First Wave of GOP House Speaker Candidates
Could Be Choreographed as Play for Leverage
By Mike Hailey
Capitol Inside Editor
October 29, 2020
A handful of relatively moderate Republicans started getting themselves in position for potential races for Texas House speaker on Thursday in the event that the GOP majority survives a leviathan tidal wave of blue that appears to be barreling down on the Lone State State with just four days to go before the 2020 general election.
State Rep. Oscar Longoria of Mission - one of the few remaining House Democrats who are conservative by the current minority party's standards here - joined a pair of Democratic colleagues in the ring when he made a campaign for the leadership post official today in a move that had been widely expected.
Democratic State Reps. Senfronia Thompson of Houston and Trey Martinez Fischer of San Antonio got the parade under in the past week when they filed to run for the powerful position that GOP Speaker Dennis Bonnen is giving up without a re-election race after two years at the helm of the Legislature's lower chamber.
Longoria entered the ring today when a quartet of Republicans - State Reps. Trent Ashby of Lufkin, John Cyrier of Lockhart, Geanie Morrison of Victoria and Chris Paddie of Marshall - also tossed their names into the competition. GOP State Rep. Dade Phelan of Beaumont appearing to be poised the launch a leadership campaign of his own if he hasn't already.

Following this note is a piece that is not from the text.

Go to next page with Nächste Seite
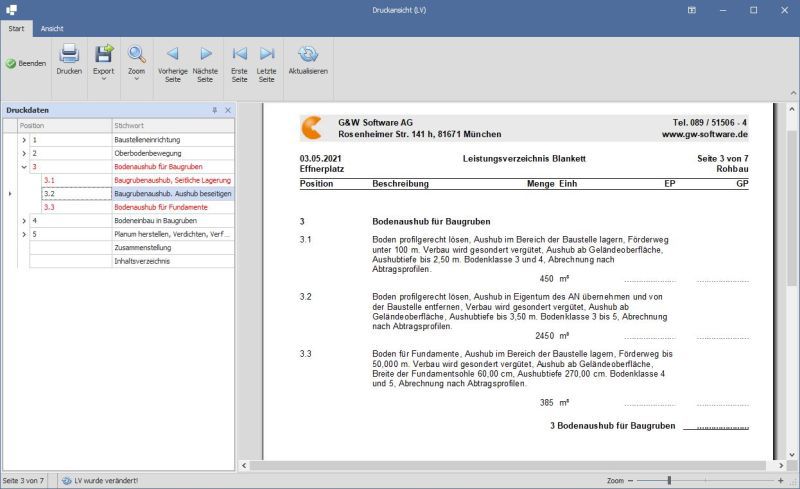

Cyrier has been perceived to be Bonnen's choice for a replacement in a race that's getting off the ground late after both sides appeared to be waiting to see which party would control the chamber in the wake of an election year that's been the Republicans' worst nightmare with President Donald Trump leading their ticket. Thompson might have forced the hands of potential opponents when she created a special committee for the speaker's election late last week.
The emergence of multiple establishment Republicans as speaker contenders on the same day raised the specter of a potential strategy play that had been coordinated for the sake of maximizing leverage or other reasons.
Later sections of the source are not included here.